According to According to Chief Financial Analyst Greg McBride, CFA, the national average of a five-year loan for a new vehicle is expected to drop to 4.08% in the coming months, with four-year financing expected to average at 4. 75%. In contrast, auto loan rates were 4.60% last January for five-year terms and 5.33% for five-year financing. They then fell to 4.22% and 4.88%, respectively, at the end of the year.

With a typical new vehicle now costing around $ 39,000, the expected rate cuts would mean that a consumer could expect a monthly payment of $ 627 on a five-year loan with $ 5,000 down and $ 779 with a term of four years.

“The environment of low interest rates and economic recovery will lead to an easing of conditions, especially rates, as competition intensifies,” McBride said. “We will see new and used car loan rates drop throughout the year, but at a snail’s pace. “

Lower finance costs and consistently high residual values ​​will also likely help keep new vehicle leases affordable. Indeed, the monthly payments are based on the difference between the price of the transaction and its estimated value at the end of the term, financed at the rates in force. It would also make it easier for auto manufacturers’ finance subsidiaries to offer low- or zero-interest loans on certain models, as needed, to boost sales.
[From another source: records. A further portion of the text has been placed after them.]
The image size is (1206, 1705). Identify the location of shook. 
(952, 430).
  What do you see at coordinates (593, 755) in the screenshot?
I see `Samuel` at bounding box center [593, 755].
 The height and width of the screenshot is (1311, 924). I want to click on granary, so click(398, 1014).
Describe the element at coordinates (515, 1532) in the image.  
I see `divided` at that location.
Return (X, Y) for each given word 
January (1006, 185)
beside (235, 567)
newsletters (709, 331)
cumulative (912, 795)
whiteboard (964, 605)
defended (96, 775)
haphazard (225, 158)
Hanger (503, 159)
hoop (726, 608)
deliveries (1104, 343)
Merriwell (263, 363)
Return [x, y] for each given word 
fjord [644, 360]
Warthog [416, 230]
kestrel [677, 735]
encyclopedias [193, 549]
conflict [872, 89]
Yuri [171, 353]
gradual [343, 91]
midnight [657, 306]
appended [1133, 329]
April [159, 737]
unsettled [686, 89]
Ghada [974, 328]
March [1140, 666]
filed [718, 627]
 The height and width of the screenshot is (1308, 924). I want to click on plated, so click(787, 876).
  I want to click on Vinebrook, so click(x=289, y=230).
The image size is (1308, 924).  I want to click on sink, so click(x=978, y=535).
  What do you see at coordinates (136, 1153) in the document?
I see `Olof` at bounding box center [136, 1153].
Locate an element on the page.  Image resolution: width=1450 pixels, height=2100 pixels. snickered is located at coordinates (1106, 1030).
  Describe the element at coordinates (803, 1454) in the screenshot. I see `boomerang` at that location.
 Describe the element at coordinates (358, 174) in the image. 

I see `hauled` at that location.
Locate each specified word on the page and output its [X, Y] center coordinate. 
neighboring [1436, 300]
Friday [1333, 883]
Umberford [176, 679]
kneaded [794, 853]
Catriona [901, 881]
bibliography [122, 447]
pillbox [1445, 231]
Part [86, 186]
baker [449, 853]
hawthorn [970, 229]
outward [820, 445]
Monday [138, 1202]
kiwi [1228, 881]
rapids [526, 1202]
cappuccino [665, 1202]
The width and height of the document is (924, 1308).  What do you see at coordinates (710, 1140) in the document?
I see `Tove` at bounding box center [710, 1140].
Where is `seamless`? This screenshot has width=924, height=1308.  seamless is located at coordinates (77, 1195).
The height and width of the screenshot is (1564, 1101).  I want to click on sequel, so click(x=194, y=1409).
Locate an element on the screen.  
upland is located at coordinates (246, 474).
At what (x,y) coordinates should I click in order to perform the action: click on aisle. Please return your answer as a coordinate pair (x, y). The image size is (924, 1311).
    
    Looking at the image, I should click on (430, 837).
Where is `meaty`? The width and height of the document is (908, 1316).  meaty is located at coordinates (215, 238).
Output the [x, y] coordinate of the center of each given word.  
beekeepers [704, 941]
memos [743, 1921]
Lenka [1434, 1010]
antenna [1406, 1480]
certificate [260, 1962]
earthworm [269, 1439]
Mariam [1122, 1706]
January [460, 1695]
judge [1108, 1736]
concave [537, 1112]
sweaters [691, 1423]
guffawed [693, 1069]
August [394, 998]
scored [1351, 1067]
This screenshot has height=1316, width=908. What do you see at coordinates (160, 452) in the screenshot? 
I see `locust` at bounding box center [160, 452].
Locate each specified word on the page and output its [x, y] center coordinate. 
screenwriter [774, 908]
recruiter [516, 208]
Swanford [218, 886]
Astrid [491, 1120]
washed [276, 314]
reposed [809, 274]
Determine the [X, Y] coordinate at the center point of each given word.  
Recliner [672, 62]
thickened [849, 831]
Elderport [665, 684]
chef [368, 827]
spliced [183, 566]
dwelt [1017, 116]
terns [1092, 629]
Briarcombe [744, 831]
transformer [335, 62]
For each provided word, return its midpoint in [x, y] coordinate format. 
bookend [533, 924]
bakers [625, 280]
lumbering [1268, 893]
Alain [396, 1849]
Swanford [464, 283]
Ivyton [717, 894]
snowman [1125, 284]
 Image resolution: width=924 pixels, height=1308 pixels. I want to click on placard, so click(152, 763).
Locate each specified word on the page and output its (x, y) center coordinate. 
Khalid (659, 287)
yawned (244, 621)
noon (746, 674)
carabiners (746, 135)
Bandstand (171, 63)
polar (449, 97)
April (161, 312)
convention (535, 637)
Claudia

If Bankrate’s forecast is in fact on the money, that would mean five-year auto financing would be the cheapest since early 2015, with four-year rates being the lowest since 2014. That’s when that the Federal Reserve has started to raise interest rates. since the start of the Great Recession. As it stands, the Fed has already signaled to keep borrowing rates at zero percent until 2023 at the earliest to keep the U.S. economy in positive territory following the punitive effects of the pandemic. COVID-19.

To that, we suggest anyone buying a new or used car, truck or SUV in the next few months to compare rates between local lenders before heading to a showroom and seeing how. they compare to what the dealership may have to offer. Check with the automaker’s websites to see if there are any special finance or lease offers available for the vehicle of your choice; such offers sometimes extend to new cars of a brand’s recent model year.

But keep in mind that the lowest rates are reserved for those with a clean credit rating. Those whose borrowing history is marked by late payments or defaults will be asked to pay more. In some cases much more.

According to a recent State of the automotive finance market compiled by finance experts at Experiential, a new vehicle buyer with a FICO “super prime” score of 720 or higher was able to obtain an average finance rate of 3.65% last year, while a person suffering from a “subprime” score of 580 to 619 was billed an average of 11.92%. Those with the worst credit scores of 579 or less were forced to pay an average of 14.39% for a car loan.